6. For the assessment year 1950-51 the question arose whether G.'s family was entitled to depreciation on the factory under Section 10(2)(vi) of the Indian Income-tax Act, 1922, on the amount of Rs. 34,00,000 depreciation not having been allowed for an earlier period. The Appellate Tribunal held that as regards the 10/16th share, the cost to G.'s family was the original cost to the larger family and, as regards 6/16th share, the original cost was 6/16th of the purchase price of Rs. 34 lakhs, viz., Rs. 12,75,000. On a reference at the instance of G.'s family the High Court held that depreciation ought to be computed on the basis of the original cost of the larger family and not on the basis of the valuation on which the appellant took over the assets. Being dissatisfied, G.'s family took the matter in appeal before the Supreme Court. The Supreme Court held that, barring the cases of collusion, inflation and deflation of values for ulterior purposes, the cost of asset to a divided member must necessarily be its cost to him at the time of partition, whether mentioned in the partition deed or ascertained aliunde. If the valuation of the property for purposes of partition was not notional but was real and that was the basis for allocating the properties to different members, cost of property allotted to a member cannot be that at which it was purchased by the joint family in a remote past but would be the value given to it for the purpose of allotment or at which it was auctioned for purposes of partition.
7. In the instant case we find that while dividing the properties between the various partners, the arbitrators valued them and after distributing them they made adjustments in the shares by directing the partner receiving property of a higher value to pay actual monetary compensation to the partner receiving property of lower value. In view of the principles laid down in the Supreme Court case mentioned above, it is clear that the actual cost of the oil mill to the assessee should be considered to be Rs. 9,50,000 and not what it was to the original firm, Kishan Lal Matrumal, at the time of its acquisition.
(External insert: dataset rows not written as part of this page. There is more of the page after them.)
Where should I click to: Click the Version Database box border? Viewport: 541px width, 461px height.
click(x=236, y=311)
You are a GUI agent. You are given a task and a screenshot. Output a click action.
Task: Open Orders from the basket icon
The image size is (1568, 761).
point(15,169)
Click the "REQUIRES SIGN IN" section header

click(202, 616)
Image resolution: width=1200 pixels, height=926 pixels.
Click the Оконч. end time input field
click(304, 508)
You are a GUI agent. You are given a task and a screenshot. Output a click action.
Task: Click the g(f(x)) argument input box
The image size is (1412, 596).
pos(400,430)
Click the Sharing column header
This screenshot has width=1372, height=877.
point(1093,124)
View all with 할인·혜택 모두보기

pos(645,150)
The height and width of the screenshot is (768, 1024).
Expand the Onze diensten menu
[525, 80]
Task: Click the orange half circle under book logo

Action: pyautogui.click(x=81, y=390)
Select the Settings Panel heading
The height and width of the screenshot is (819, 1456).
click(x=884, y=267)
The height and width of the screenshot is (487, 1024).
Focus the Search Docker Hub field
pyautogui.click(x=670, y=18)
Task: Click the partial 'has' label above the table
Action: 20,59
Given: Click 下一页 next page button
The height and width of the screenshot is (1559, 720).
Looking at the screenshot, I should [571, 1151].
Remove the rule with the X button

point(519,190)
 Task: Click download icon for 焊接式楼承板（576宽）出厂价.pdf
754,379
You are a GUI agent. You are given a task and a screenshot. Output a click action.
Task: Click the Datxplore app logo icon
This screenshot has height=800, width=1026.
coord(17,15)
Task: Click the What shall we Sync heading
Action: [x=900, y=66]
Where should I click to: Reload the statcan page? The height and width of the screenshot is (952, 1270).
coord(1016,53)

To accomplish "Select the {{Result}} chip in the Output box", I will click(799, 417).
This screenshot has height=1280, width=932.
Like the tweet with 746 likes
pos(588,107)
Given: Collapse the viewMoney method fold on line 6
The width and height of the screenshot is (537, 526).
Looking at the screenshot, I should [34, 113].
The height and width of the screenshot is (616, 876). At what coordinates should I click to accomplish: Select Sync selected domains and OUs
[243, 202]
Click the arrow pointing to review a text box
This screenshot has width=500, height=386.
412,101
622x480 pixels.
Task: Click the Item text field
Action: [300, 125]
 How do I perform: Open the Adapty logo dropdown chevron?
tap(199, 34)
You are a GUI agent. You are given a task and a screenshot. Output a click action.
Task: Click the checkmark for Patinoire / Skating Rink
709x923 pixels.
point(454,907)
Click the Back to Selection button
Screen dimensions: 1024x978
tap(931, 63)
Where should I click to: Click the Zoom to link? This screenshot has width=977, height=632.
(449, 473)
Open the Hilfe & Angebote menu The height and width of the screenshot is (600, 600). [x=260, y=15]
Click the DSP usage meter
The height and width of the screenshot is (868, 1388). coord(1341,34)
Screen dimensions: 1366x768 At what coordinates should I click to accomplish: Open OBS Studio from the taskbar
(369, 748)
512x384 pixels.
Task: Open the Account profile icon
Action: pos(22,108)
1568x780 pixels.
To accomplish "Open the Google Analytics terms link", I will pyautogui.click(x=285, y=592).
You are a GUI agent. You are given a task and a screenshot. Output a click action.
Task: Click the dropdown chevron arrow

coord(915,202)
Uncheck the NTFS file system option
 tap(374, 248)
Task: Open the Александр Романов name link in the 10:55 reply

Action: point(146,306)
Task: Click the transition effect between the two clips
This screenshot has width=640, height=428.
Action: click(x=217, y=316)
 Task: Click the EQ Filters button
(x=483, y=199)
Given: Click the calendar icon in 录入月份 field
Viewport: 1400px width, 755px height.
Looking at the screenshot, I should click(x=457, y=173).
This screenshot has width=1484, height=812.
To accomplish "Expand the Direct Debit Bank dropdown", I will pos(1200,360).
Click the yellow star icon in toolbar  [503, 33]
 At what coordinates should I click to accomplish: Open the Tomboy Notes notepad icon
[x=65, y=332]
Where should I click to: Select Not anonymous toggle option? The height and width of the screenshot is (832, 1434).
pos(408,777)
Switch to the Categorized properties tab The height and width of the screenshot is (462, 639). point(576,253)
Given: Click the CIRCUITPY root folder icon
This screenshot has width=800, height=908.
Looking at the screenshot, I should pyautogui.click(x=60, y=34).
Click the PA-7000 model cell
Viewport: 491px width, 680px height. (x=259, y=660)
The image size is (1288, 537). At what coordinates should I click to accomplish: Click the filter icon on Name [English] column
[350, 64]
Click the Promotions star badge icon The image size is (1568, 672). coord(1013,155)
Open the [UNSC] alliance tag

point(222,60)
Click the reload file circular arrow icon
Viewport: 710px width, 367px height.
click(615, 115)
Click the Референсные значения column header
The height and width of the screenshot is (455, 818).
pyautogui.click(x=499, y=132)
8. Learned counsel for the revenue tried to argue that in this case it might be that the transaction in question was motivated and the value put on the oil mill was not the real market price but was merely the notional price adopted for purpose of facilitating the division of property. No such finding has been recorded by the Tribunal. It does not appear that there is any material on the record to support this contention. The direction of the arbitrators for payment of compensation to the person receiving property of a smaller value indicates that the price fixed was considered to be the real market price. In the circumstances, we answer the second question referred to us in the negative and in favour of the assessee. In view of our answer to the second question learned counsel for the assessee did not press for an answer to the first question, and we refrain from answering the same.
9. The assessee is entitled to the costs of this reference which we assess atRs. 200. Counsel's fee is also assessed at Rs. 200.